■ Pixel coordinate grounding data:
_ _ _
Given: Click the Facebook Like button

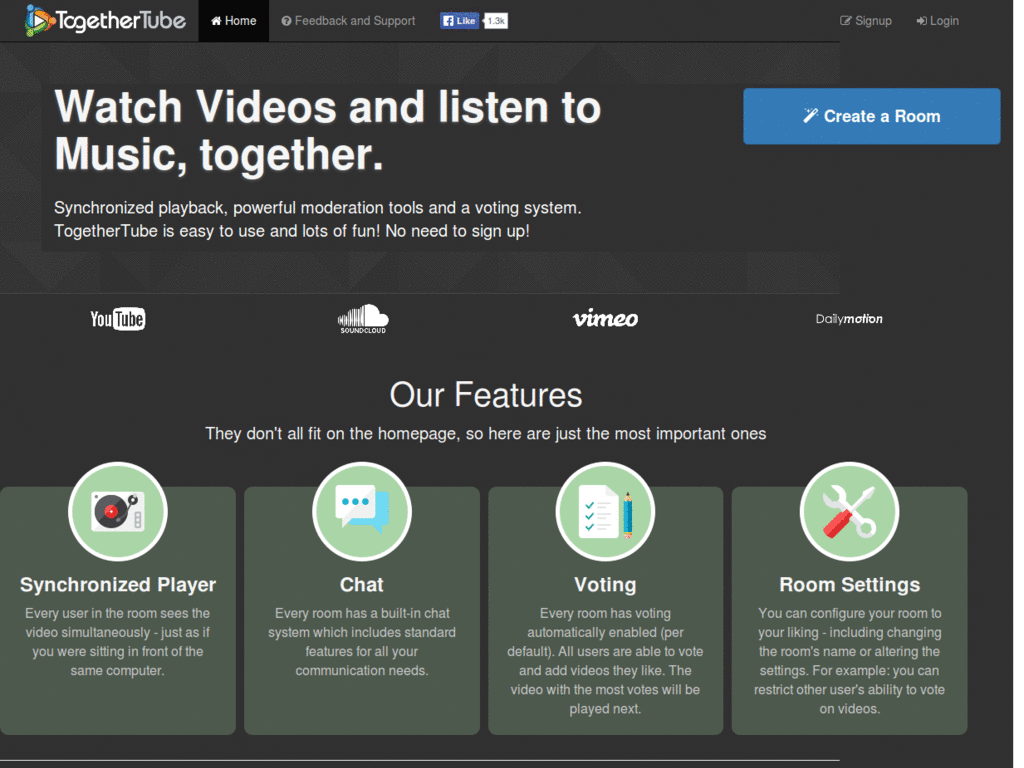Looking at the screenshot, I should (x=458, y=19).
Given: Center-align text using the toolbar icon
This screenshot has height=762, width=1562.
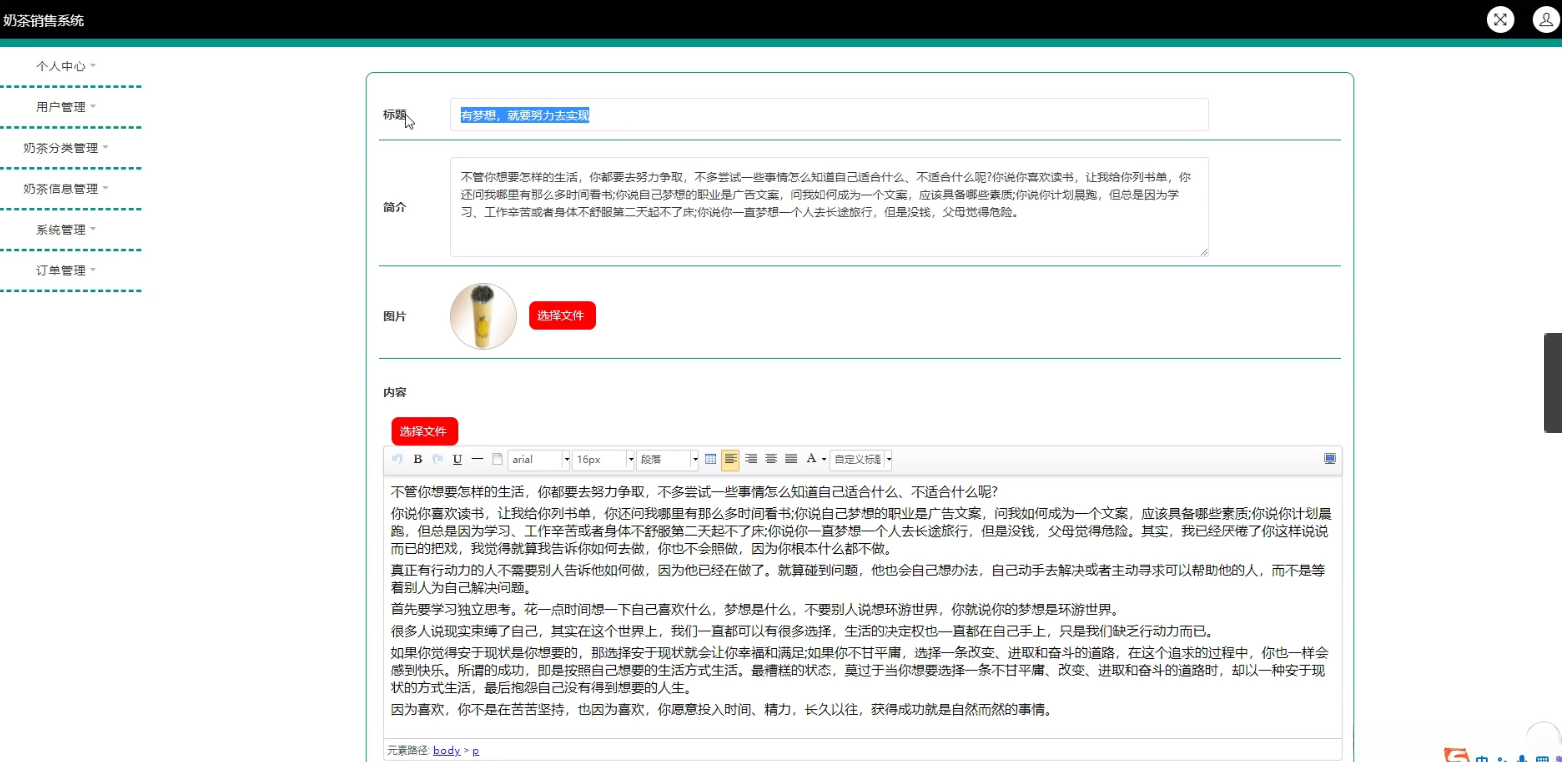Looking at the screenshot, I should [771, 459].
_ _ _
■ Task requirements:
The answer should match the data above word for word, with no pictures in it.

■ Answer below:
Given: Click the Facebook Like button

Looking at the screenshot, I should (x=458, y=19).
Given: Center-align text using the toolbar icon
This screenshot has height=762, width=1562.
Looking at the screenshot, I should [771, 459].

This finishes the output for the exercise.